RIAU24.COM -Majelis Kehormatan Mahkamah Konstitusi (MKMK) buka suara soal aduan terhadap hakim konstitusi Arsul Sani terkait dugaan ijazah palsu ke Bareskrim Polri.
Ketua MKMK I Gede Dewa Palguna mengaku heran atas laporan tersebut.
Menurutnya, pelapor mestinya bertanya dulu ke DPR RI sebagai lembaga yang melakukan uji kepatutan dan kelayakan (fit and proper test) Arsul Sani menjadi hakim MK.
"Saya, dan kami di MKMK, merasa agak ganjil mengapa tiba-tiba ke Bareskrim? Pak Arsul itu hakim konstitusi yang diusulkan oleh DPR. Maka, kalau terdapat dugaan penggunaan ijazah palsu, secara tidak langsung berarti para pelapor meragukan hasil uji kelayakan dan kepatutan yang dilakukan oleh DPR. Begitu bukan?" kata Palguna seperti dikutip dari detik.com, Minggu (16/11).
Palguna pun menyinggung Pasal 20 UU MK yang menyatakan setiap hakim dipilih secara objektif, transparan dan mekanisme pemilihannya bergantung pada lembaga yang mencalonkan.

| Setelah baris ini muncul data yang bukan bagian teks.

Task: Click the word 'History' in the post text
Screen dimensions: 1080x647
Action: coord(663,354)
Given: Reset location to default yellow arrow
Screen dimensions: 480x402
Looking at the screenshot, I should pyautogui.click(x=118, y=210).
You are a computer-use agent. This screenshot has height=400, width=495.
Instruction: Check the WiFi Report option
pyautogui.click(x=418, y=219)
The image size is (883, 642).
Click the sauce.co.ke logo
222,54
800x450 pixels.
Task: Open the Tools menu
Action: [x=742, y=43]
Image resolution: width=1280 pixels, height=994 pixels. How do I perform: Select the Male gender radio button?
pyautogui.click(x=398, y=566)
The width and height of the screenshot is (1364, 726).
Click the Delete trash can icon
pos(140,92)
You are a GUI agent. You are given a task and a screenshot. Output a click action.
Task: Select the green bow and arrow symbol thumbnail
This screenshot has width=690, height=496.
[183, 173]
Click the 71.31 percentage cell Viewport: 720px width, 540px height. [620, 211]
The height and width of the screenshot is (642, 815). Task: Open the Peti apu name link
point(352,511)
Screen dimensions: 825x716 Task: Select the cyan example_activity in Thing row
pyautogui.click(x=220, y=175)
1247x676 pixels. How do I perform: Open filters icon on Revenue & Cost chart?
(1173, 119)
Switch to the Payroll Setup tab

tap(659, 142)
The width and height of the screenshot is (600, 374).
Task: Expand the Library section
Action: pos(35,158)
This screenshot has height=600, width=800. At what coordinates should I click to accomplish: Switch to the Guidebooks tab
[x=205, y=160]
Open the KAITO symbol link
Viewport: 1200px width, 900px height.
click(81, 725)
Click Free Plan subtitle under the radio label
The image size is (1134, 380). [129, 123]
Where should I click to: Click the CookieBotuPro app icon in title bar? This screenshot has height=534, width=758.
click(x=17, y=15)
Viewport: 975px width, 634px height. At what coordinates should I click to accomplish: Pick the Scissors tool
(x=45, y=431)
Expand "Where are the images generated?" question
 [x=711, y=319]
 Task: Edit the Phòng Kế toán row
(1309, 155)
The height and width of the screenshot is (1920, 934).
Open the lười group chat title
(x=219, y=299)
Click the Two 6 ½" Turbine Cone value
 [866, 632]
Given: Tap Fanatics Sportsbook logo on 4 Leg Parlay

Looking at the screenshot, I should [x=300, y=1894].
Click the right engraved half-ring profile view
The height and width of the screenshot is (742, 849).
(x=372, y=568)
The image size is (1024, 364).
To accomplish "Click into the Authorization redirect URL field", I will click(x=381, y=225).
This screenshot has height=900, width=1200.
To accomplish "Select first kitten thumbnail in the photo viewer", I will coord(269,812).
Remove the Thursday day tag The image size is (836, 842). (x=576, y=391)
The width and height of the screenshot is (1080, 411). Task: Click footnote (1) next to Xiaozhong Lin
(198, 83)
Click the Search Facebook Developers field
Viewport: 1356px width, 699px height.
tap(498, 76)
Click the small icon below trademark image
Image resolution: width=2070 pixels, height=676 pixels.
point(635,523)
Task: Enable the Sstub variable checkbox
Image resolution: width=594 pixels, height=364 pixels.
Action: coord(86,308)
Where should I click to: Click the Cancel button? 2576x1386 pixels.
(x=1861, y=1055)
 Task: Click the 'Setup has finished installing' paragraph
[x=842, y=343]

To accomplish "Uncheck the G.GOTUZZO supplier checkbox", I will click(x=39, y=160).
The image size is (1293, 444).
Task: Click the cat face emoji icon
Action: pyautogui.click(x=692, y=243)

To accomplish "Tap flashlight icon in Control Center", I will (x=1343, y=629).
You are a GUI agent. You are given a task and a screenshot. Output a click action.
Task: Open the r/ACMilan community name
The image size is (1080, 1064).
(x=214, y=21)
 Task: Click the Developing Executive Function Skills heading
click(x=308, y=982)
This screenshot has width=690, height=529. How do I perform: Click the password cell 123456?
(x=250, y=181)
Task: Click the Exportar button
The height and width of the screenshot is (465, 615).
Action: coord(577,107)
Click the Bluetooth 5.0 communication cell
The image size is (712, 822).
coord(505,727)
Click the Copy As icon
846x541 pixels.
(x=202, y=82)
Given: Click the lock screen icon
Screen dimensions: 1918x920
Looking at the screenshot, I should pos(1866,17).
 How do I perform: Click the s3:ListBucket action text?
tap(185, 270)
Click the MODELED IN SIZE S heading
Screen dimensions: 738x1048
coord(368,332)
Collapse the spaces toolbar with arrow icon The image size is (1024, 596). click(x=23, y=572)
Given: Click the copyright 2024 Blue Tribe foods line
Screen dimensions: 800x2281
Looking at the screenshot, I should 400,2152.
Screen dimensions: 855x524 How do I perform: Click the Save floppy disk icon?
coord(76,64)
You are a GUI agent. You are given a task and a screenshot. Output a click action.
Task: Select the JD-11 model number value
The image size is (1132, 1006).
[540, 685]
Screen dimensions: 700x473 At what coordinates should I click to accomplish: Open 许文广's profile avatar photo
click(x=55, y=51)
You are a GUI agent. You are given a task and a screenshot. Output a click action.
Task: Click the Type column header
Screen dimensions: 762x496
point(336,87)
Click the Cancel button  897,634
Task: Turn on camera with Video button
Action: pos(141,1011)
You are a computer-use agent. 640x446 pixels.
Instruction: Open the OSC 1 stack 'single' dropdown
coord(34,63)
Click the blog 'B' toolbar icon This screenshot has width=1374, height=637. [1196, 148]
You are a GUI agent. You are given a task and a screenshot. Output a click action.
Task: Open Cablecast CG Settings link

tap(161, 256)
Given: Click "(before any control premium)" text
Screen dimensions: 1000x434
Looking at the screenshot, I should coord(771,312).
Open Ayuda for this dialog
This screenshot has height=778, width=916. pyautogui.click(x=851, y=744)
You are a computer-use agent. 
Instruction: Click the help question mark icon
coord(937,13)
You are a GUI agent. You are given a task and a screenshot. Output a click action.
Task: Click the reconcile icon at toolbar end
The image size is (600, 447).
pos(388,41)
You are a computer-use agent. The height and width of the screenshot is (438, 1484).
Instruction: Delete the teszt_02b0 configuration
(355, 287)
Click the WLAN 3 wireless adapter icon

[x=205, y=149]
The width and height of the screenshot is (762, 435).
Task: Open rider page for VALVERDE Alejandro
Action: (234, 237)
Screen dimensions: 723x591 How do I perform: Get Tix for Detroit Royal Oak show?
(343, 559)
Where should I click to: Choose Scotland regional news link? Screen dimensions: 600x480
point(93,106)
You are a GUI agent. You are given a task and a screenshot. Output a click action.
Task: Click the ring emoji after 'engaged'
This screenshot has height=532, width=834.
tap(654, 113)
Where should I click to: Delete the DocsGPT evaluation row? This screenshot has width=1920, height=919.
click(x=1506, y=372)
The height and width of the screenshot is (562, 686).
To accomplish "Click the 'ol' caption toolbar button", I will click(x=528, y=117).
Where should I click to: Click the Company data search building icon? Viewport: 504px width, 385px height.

Karenanya, kata Palguna, seharusnya tudingan soal ijazah palsu Arsul itu lebih dulu ditanyakan ke DPR.
"Karena itu, logisnya, tanya ke DPR dulu dong. Ingat, Pasal 20 UU MK menyatakan, hakim konstitusi dipilih secara objektif, transparan, dan akuntabel dan mekanisme pemilihannya diserahkan kepada masing-masing lembaga negara yang memiliki kewenangan untuk mencalonkan hakim konstitusi (DPR, Presiden, MA)," ucap dia.
Palguna membeberkan MKMK sudah hampir sebulan mendalami isu yang berkembang terkait tudingan ke hakim Arsul Sani.
Namun, Palguna menyebut proses yang dilakukan MKMK belum bisa disampaikan kepada publik untuk menjaga pihak terkait tak diadili pada isu yang belum jelas kebenarannya.
"Dalam kaitan dengan MKMK, sejak isu ini muncul kurang lebih sebulan yang lalu, kami di MKMK sudah mendalaminya. Sebab, tugas MKMK bukan hanya menegakkan kode etik dan pedoman perilaku hakim, tetapi juga menjaga martabat dan kehormatan hakim konstitusi," tutur Palguna.
"Perihal sudah sampai di mana kami bekerja, mohon maaf, hal itu belum dapat kami sebutkan saat ini. Selain karena memang (menurut PMK) hal itu mesti dikerjakan secara tertutup, juga agar hakim konstitusi yang bersangkutan tidak 'diadili' oleh soal atau isu yang belum jelas," sambungnya.